The University Gallery's spring season will open with two exhibitions featuring work that, although very different in expression and medium, concerns itself predominantly with the quality of light. Christopher Wilmarth presents a selection of sculptures, drawings, and prints by an artist best known for a sparely sensuous style that marries formal elements with mysterious reverie. Brenda Zlamany/ Figure Ground: Color Studies of Chuck Close, Evander Holyfield, and John Yau features this artist's most recent painting series which marks a further step in her ongoing investigation of color and light as they are translated into psychological content. Both exhibitions will have an opening reception on Friday evening, February 2 from 5 to 7 p.m.; Christopher Wilmarth will be on view for the entire spring semester from February 3 through May 18, and Figure Ground will be on view from February 3 through March 16.
Since his death in 1987 at the age of 44, only two museums have held solo exhibitions of Christopher Wilmarth's work, and given the significance of his vision, it is with great respect that the Gallery mounts this current show. His sculptures are constructed from plates of glass and steel sheets, a combination of materials that he began using shortly after 1971 when he and Mark di Suvero collaborated on a project. Wilmarth had been experimenting with glass since the late 1960s and discovered for himself the process of etching it with hydrofluoric acid which allowed him an almost painterly control of the medium. The textural effects supplied by the addition of steel had a strong impact on him in regard to what he ultimately wanted to achieve in his work -- an experience with and of light. "I associate the significant moments of my life with the character of light at the time," he said, and these personal moments were what he attempted to evoke in a physically ambiguous form.
Wilmarth was rigorous about the fabrication of his pieces and yet quite fluid in the breadth of references that gave them a hovering sense of human presence and place. From his awed admiration of artists like Constantin Brancusi and his enthusiasm for such popular figures as Hank Williams and Tina Turner to his own long glances and considered thoughts on the most mundane of events -- spending an entire afternoon watching the sun's shadow travel across a barroom's wall, for instance -- Wilmarth married the modernist tradition with a perceptive understanding that lies just beneath the analysis of thought and the limits of language.
In addition to his sculptural work, the exhibition will also include several of Wilmarth's drawings as well as a selection of work from his series Breath (1979-81) which was inspired by the poetry of Stéphane Mallarmé. Breath comprises Wilmarth's responses to seven of Mallarmé's poems in a variety of media including his own poetry, and a portfolio of etchings that is considered to be Wilmarth's most significant published work as a printmaker. A catalogue will be published after the exhibition opens and will be available at the Gallery.

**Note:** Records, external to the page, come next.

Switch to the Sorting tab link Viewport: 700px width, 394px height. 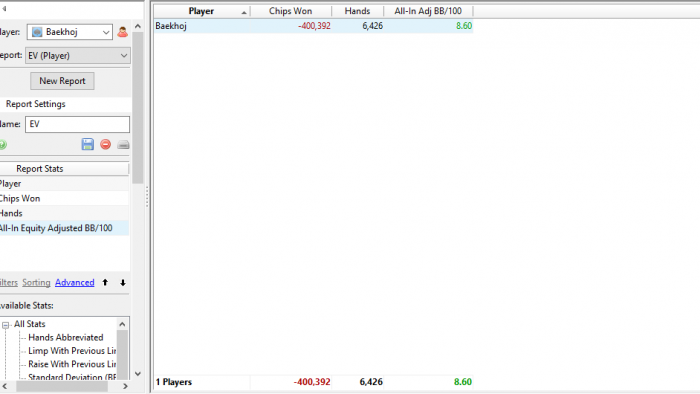(36, 282)
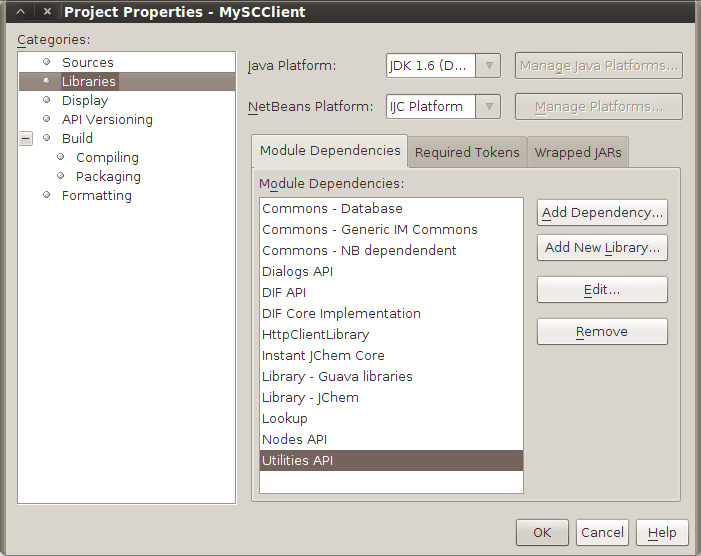Select HttpClientLibrary in the dependencies list

315,334
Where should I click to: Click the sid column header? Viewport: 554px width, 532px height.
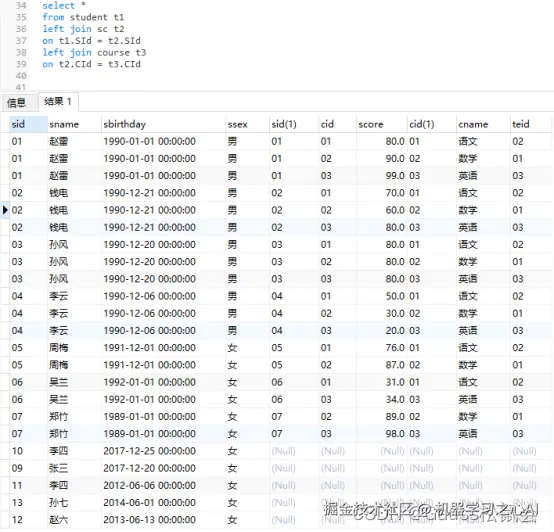(28, 124)
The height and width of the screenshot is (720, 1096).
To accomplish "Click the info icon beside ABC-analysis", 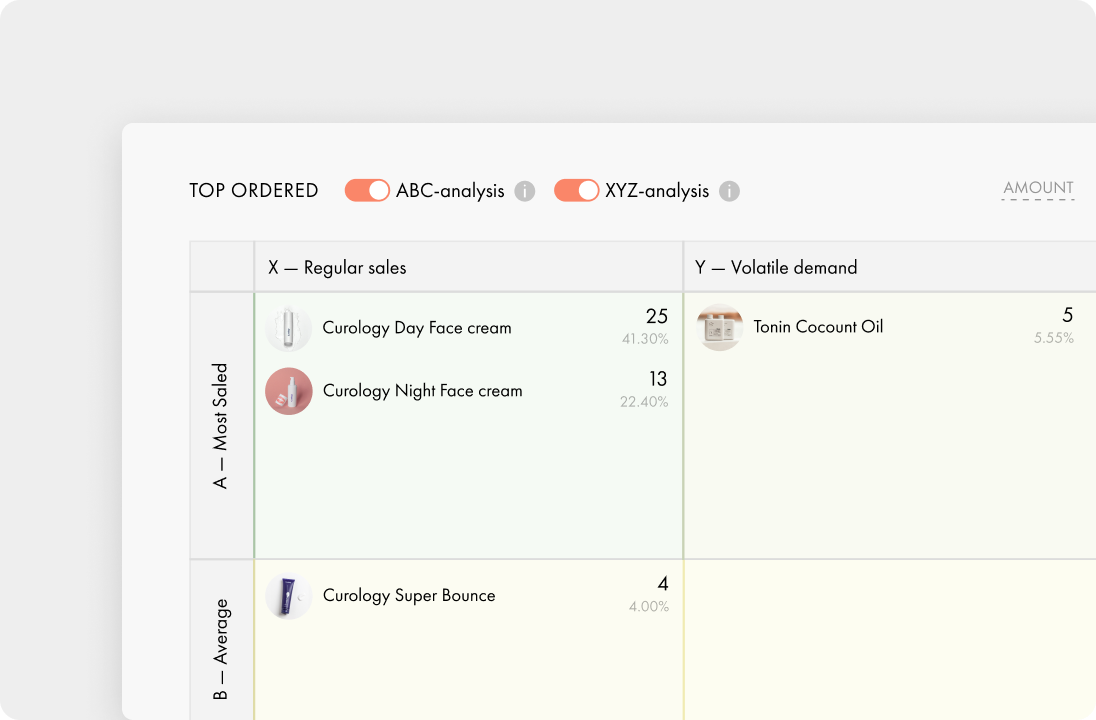I will point(525,191).
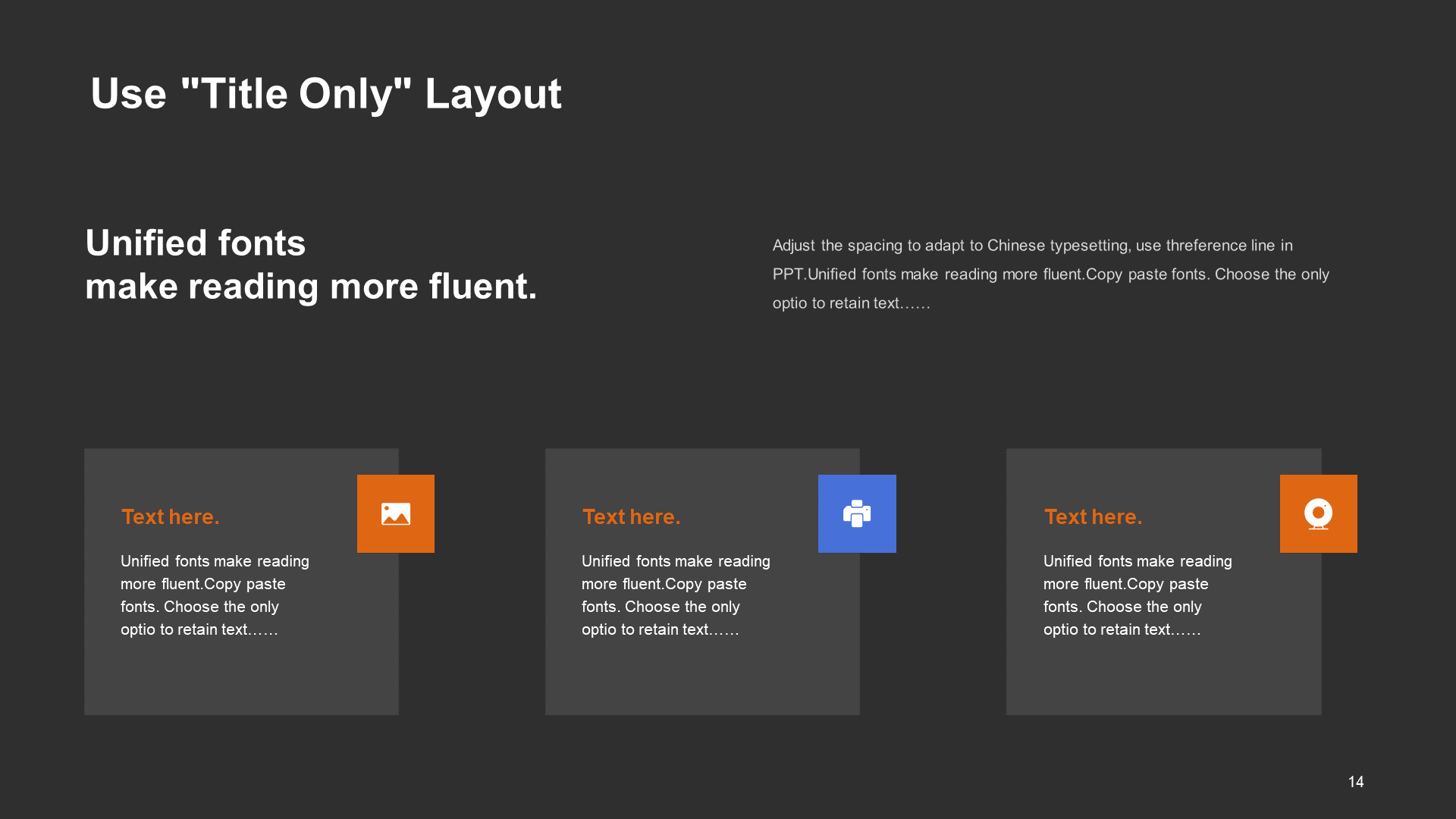Click the middle card's body text

click(676, 595)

Brenda Zlamany's subjects have ranged from portraiture and still life to landscapes. For her new series of portraits, she has chosen three subject s-- artist Chuck Close, boxer Evander Holyfield, and poet/critic John Yau -- whose identities are explored through a repetition of their respective images on various color grounds. The portrait panels are partnered with other panels that hold only monochromatic color, but which signify for the artist the representation of light as physical source and atmospheric storyteller.
"[My work] is an investigation of color and the rectangle," says the artist. "Repetition in contemporary portraiture is often accomplished through mechanical means, like screen printing. Repetition in traditional painting is more challenging. I trace one drawing onto four panels: a gray one and three in primary colors. Each panel require(s) different palettes for the skin tones'. Changes of background color and an increasing ease in my brushstrokes as I learn [the] face -- affect the psychological content of the portraits."
Figure Ground will also be accompanied by a catalogue to be produced after the exhibition is installed, and will include a conversation between Mr. Close and Ms. Zlamany and an essay by Mr. Yau about his experience as a subject becoming an object.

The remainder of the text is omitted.